Un manageur qui compte son temps en le calquant sur celui de ses collaborateurs a perdu le sens de ses responsabilités. Il est clair que son employeur, en lui confiant la fonction, attend de lui plus de présence, de capacités productives. Sa disponibilité au service de l’entité doit être à la mesure de son engagement professionnel. En calant son rythme de travail sur les horaires de ses collègues, le manageur se mettrait à leur niveau et y perdrait à la fois son autorité et sa légitimité.

Le temps perdu ne se rattrape plus

Dans la veine de cette obligation insidieuse, on voit des manageurs qui arrivent tous les jours à 6 h 30, qui restent régulièrement jusqu’à 21 heures, qui bossent ensuite à la maison, même le dimanche. Leurs vacances sont souvent amputées ; ils restent joignables et corvéables à merci.

On voit, au contraire, d’autres manageurs, voire des entreprises entières, qui résistent complètement à cet oukase du surtemps managérial ; sans aucun dommage pour leur activité ou pour le système. Les unités y sont productives, les performances satisfaisantes, les obligations fonctionnelles assez bien tenues, et les équipes y bossent efficacement et dans le calme.

Ce sont également celles où la pression générale est la moins forte, où il y a moins de dépressions, moins de problématiques psychologiques parmi les personnels.

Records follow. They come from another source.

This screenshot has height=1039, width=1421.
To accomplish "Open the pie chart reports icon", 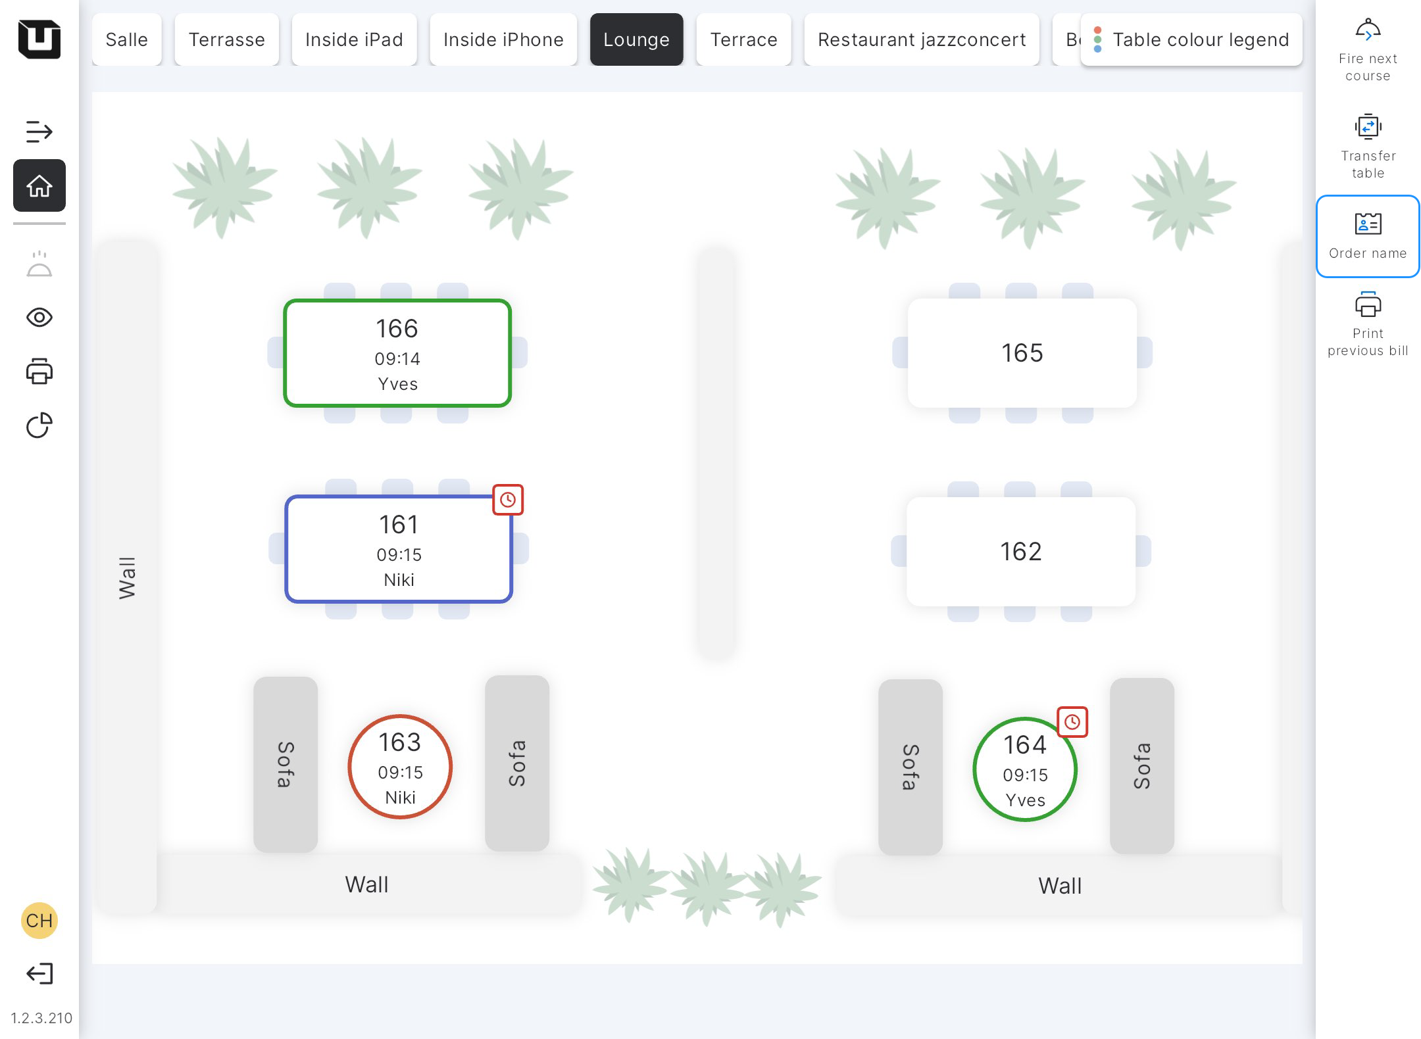I will [39, 425].
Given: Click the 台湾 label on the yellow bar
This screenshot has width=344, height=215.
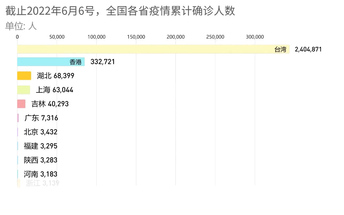Looking at the screenshot, I should pos(280,49).
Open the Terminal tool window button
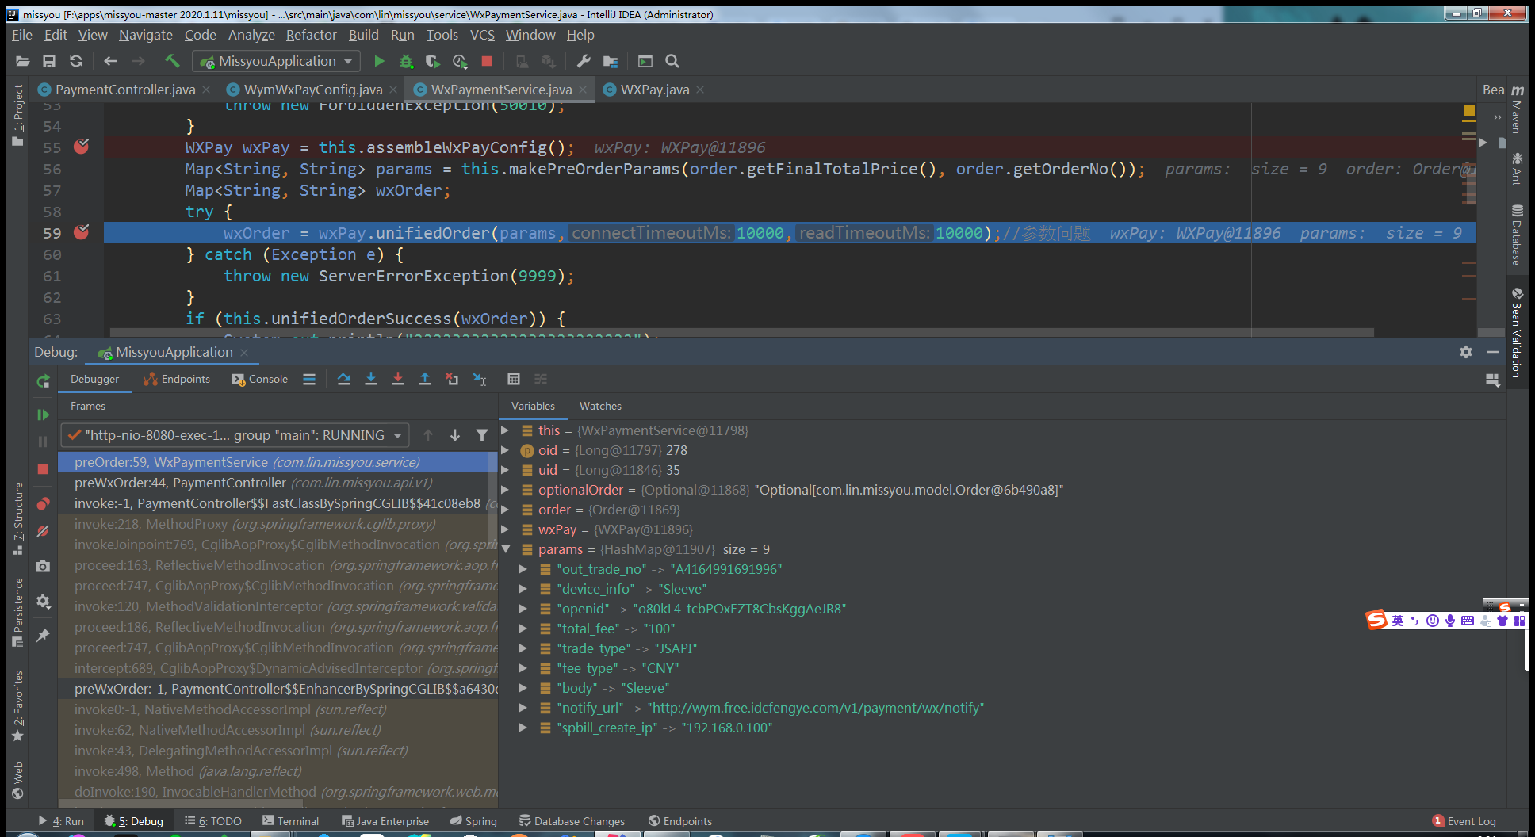 click(x=290, y=821)
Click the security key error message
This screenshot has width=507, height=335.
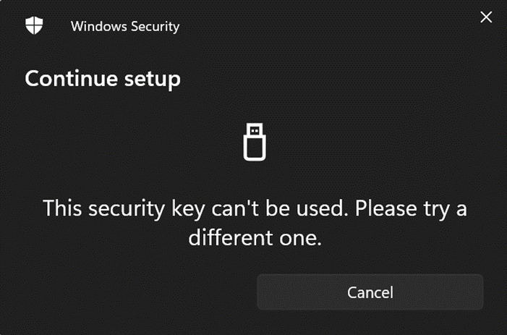pyautogui.click(x=254, y=223)
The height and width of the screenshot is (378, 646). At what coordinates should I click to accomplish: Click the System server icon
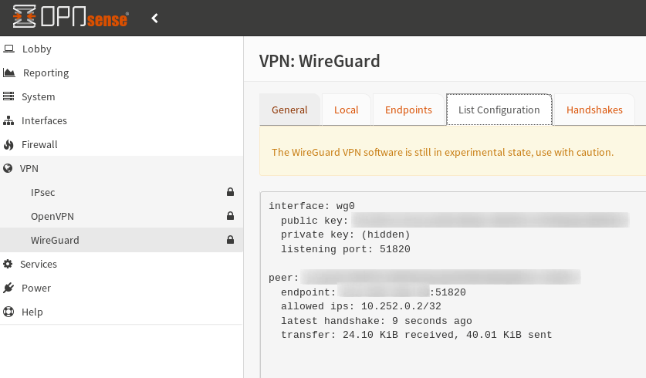pos(8,96)
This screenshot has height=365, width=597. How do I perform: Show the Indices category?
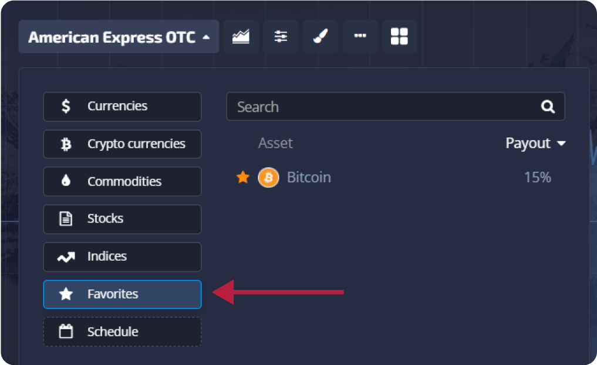click(x=122, y=257)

En regard, dans les organisations où les manageurs sont eux-mêmes régulièrement soumis à des horaires abusifs, on constate une agitation générale, de la tension, du mal-être et finalement un taux de désordre et de confusion plus élevé.

On y a pris l’habitude de fonctionner préférentiellement dans l’excitation et l’urgence, sous des hiérarchies qui prennent un malin plaisir à décréter des travaux ou des réunions à la va-vite. Et bien sûr, les convocations de manageurs y ont forcément lieu hors des horaires normaux.

Forcenés

Certains cadres supérieurs, eux-mêmes malades de l’entreprise, drogués du business-activisme, expriment naturellement leur pathologie sociale en asservissant leurs troupes à leur addiction personnelle.